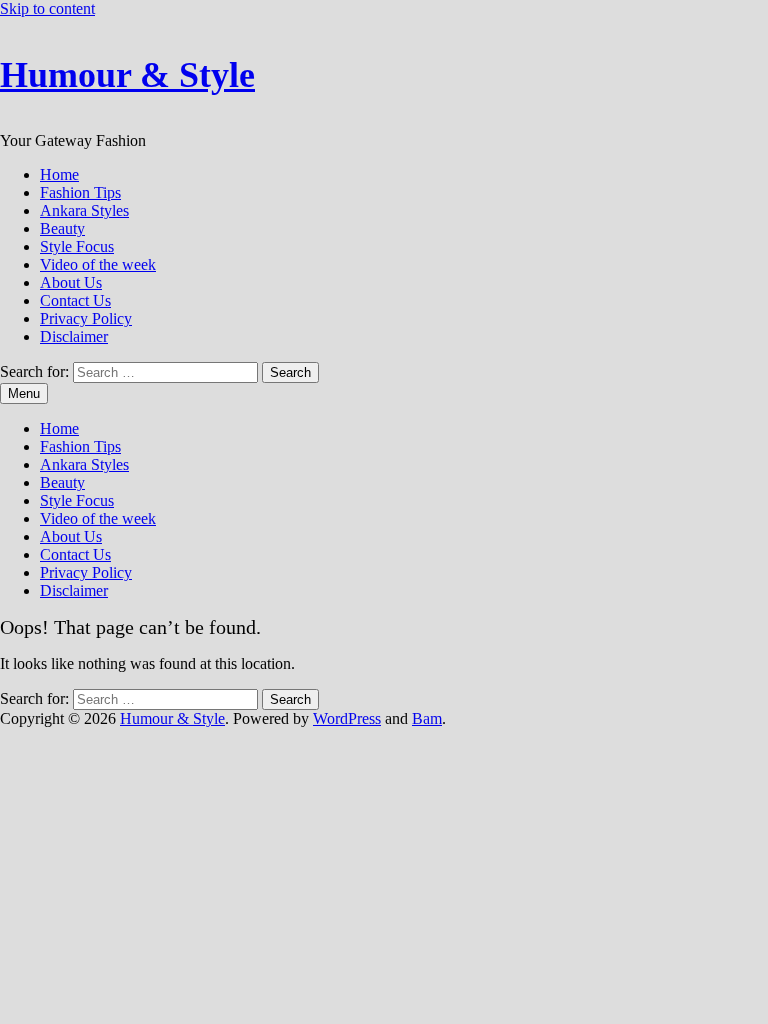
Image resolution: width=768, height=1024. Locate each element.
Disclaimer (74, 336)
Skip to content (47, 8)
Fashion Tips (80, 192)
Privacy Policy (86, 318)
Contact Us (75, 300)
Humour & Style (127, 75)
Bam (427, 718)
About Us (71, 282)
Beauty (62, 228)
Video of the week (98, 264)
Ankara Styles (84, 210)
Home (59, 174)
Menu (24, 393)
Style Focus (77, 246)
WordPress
· · · · · · ·
Since the pictures are not wanted, transcribe the rest of the listing above exactly.

Image resolution: width=768, height=1024. Locate each element.
Disclaimer (74, 336)
Skip to content (47, 8)
Fashion Tips (80, 192)
Privacy Policy (86, 318)
Contact Us (75, 300)
Humour & Style (127, 75)
Bam (427, 718)
About Us (71, 282)
Beauty (62, 228)
Video of the week (98, 264)
Ankara Styles (84, 210)
Home (59, 174)
Menu (24, 393)
Style Focus (77, 246)
WordPress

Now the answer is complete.